Week 3 HW: Lab Automation

Homework Submission

Design Explanation

For the art, I first sketched ideas on my tablet and then tried to upload them as an image on OpenTrons. The image with birds flying through the sky was pleasing to me aesthetically, but there were limited colours available to us. I chose the following palm tree and adapted some of the colours.

Thus, I settled on this design: https://opentrons-art.rcdonovan.com/?id=4p046971r45mo4c

After using Microsoft Copilot to help me code in OpenColab, I settled on the following code and image: https://colab.research.google.com/drive/1K-qcZjtwZKHQ8mIlfLnY42qBpRsIZFts#scrollTo=pczDLwsq64mk&uniqifier=1

Homework Questions

1. Find and describe a published paper that utilizes the Opentrons or an automation tool to achieve novel biological applications.
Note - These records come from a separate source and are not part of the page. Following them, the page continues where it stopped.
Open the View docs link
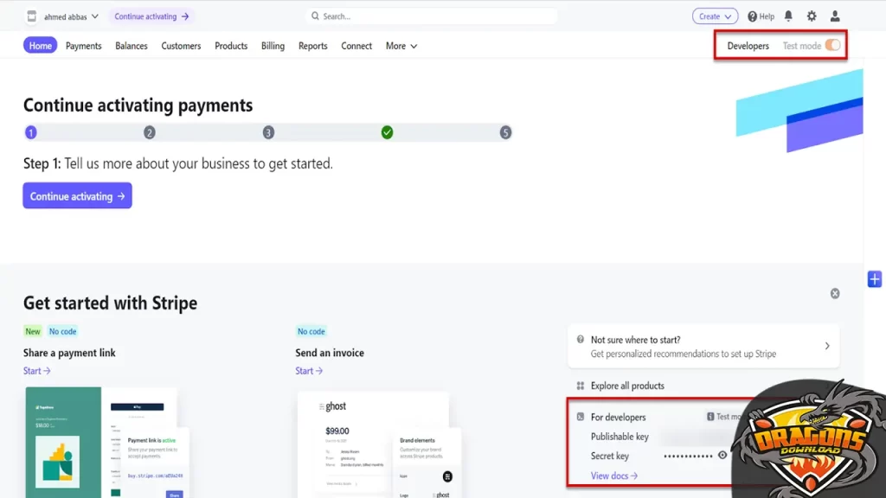The height and width of the screenshot is (498, 886). (x=613, y=476)
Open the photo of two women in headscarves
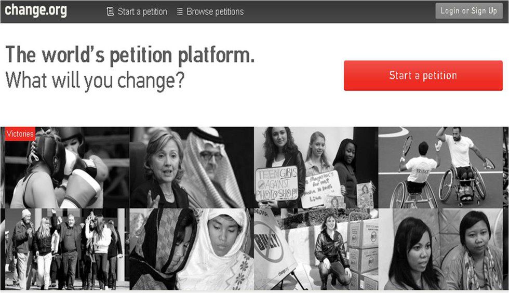The width and height of the screenshot is (509, 293). click(x=192, y=249)
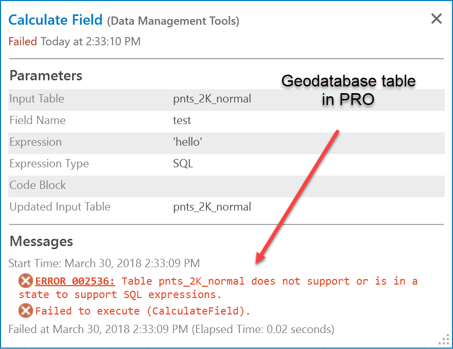Click the red Failed status text

click(23, 41)
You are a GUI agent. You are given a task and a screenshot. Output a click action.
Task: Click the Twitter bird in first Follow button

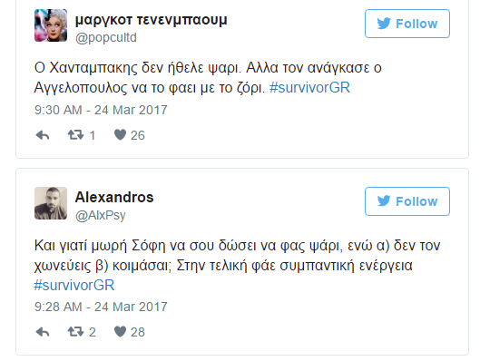(x=384, y=24)
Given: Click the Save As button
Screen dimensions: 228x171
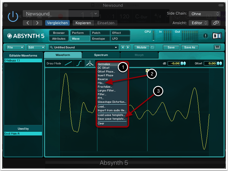Looking at the screenshot, I should pos(190,47).
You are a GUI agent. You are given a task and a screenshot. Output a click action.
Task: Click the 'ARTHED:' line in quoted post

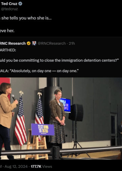[8, 50]
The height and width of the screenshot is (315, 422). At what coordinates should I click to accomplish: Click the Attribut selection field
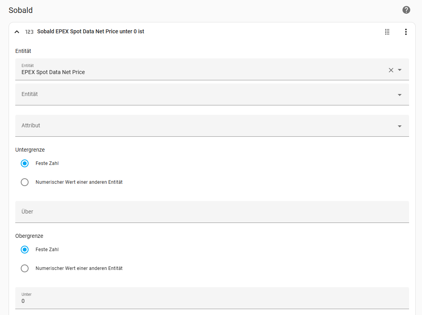[196, 126]
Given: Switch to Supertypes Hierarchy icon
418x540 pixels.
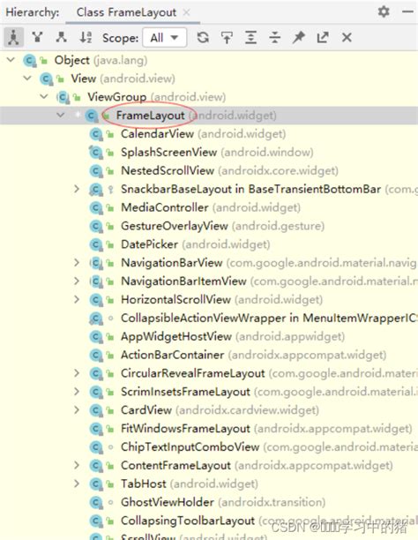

Norton-Baker B, Denton MCR, Murphy NP, Fram B, Lim S, Erickson E, et al. Enabling high-throughput enzyme discovery and engineering with a low-cost, robot-assisted pipeline. Sci Rep. 2024;14(1):14449. http://dx.doi.org/10.1038/s41598-024-64938-0

This article by Baker et al. describes a robot-assisted pipeline for enzyme engineering. The article explains how, with the advances of AI and genome data, it is extremely taxing to manually test every permutation. There is simply too much to test using the standard laboratory methods. The main bottleneck they have found is the production, purification and characterisation of the proteins. The author’s attempt to make a generalisable protocol that is cost-effective and high-throughput to streamline enzyme discovery. Their idea is to use robot-assisted pipelines using the opentrons OT-2 liquid handling robot on a 96-well plate to scale to hundreds of proteins per week.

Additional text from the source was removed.